Loading the necessary packages, and loading the files using the file path.
# Loading the necessary packages
library(jpeg)
library(OpenImageR)
library(EBImage)
##
## Attaching package: 'EBImage'
## The following objects are masked from 'package:OpenImageR':
##
## readImage, writeImage
library(foreach)
files<-list.files("/Users/selina/Downloads/", pattern="\\.jpg")[1:17]
Defining a function plot_jpeg to plot JPEG images with
specified dimensions and aspect ratio, using the readJPEG
function from the JPEG package.
height = 1200;
width = 2500;
scale = 20
plot_jpeg = function(path, add=FALSE) {
jpg = readJPEG(path, native=T)
res = dim(jpg)[2:1]
if (!add)
plot(1,1,xlim=c(1,res[1]), ylim=c(1, res[2]), asp=1, type='n', xaxs='i', yaxs='i', xaxt='n', yaxt='n', xlab='', ylab='', bty='n')
rasterImage(jpg, 1, 1, res[1], res[2])
}
Initializing an array to store resized images from JPEG files located in the specified directory.
images<-array(rep(0, length(files)*height/scale*width/scale*3), dim=c(length(files), height/scale, width/scale, 3))
for (i in 1:17) {
temp<-resize(readJPEG(paste0("/Users/selina/Downloads/jpg/", files[i])), height/scale, width/scale)
images[i,,,]=array(temp, dim=c(1, height/scale, width/scale, 3))
}
dim(images)
## [1] 17 60 125 3
Vectorizing the images and storing them as a data frame for further processing.
flat<-matrix(0, 17, prod(dim(images)))
for (i in 1:17) {
newimages<-readJPEG(paste0("/Users/selina/Downloads/jpg/", files[i]))
r=as.vector(images[i,,,1]); g=as.vector(images[i,,,2]); b=as.vector(images[i,,,3])
flat[i,] <- t(c(r, g, b))
}
shoes<-as.data.frame(t(flat))
Plotting the images, so that it is in 5 by 4 layout
par(mfrow=c(5,4))
par(mai=c(.03,.03,.03,.03))
for (i in 1:17) {
plot_jpeg(writeJPEG(images[i,,,]))
}
Scaling the “shoes” data frame centers its variables around their mean values and scales them to achieve unit variance. This process facilitates comparison and analysis of the variables on a standardized scale. Finally, the dimensions of the scaled data frame are examined to ensure proper transformation.

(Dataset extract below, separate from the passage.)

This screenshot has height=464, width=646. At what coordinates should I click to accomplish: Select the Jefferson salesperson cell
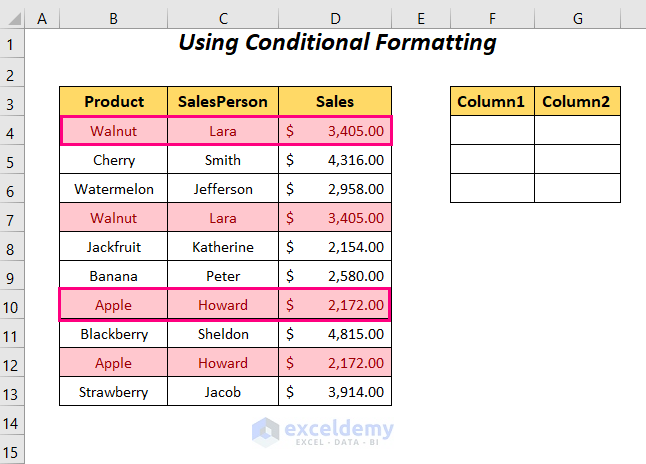click(223, 189)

scaled<-scale(shoes, center=TRUE, scale=TRUE)
mean.shoe<-attr(scaled, "scaled:center")
std.shoe<-attr(scaled, "scaled:scale")
dim(scaled)
## [1] 382500 17
Calculating the correlation matrix of the scaled data enables the assessment of the linear relationship between different variables. The dimensions of the resulting correlation matrix are then inspected to ensure its compatibility with further analyses.
Sigma_<-cor(scaled)
dim(Sigma_)
## [1] 17 17
Calculating the cumulative proportion of variance explained by each eigenvalue in the covariance matrix involves determining the contribution of each eigenvalue to the total variance. This is achieved by summing up the eigenvalues progressively and dividing by the total sum of eigenvalues.
myeigen<-eigen(Sigma_)
cumsum(myeigen$values) / sum(myeigen$values)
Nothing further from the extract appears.